For the first quarter ended March 31, Verizon Communications reported a net profit of $3.9bn compared with a net loss of $500m in the year-ago quarter, on revenue down nearly 1% at $16.3bn. The net profit included a one-time gain of $2.1bn from the adoption of new accounting rules on asset retirement.

Verizon Wireless, the joint venture between Verizon and the Newbury, UK-based mobile operator Vodafone Group Plc continued to be the principal growth generator for the company. It reported a 14.8% rise in revenue to $5.1bn, from $4.43bn in the year-ago quarter. The figures were helped by increased revenue per customer, and lower churn rates (customers disconnecting during the quarter). ARPU increased 3% to $47, while the churn rate fell 2.1% from 2.6% in the year-ago quarter. It also added 833,000 subscribers during the quarter to reach a total of 33.3 million, or 14.3% of the market.

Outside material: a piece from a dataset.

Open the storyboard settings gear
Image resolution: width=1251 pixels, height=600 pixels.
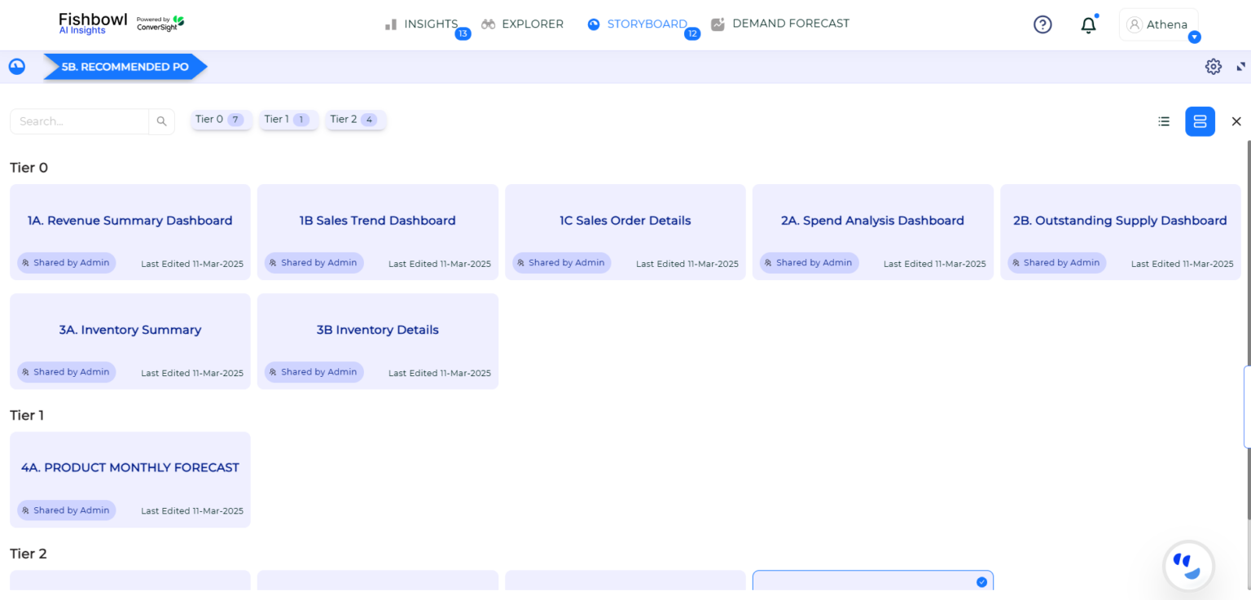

Meanwhile, revenue at Verizon’s core local telephone unit dropped 3% to $9.9bn. The number of fixed lines operated by the domestic telecom business fell 3.8% to 57.5 million. Its long-distance business, which recently passed Sprint to reach the number-three position, added 710,000 lines during the quarter, reaching a total of 13.2 million lines. The broadband business added 160,000 digital subscriber lines to increase its total to 1.83 million lines.

Looking forward, Verizon stuck to its full forecasts of 0% to 2% revenue growth, earnings per share of $2.70 to $2.80 range, and capital expenditures of $12.5bn to $13.5bn. The New York-based carrier cut net debt by $2.7bn, lowering its debt level to $49.9bn.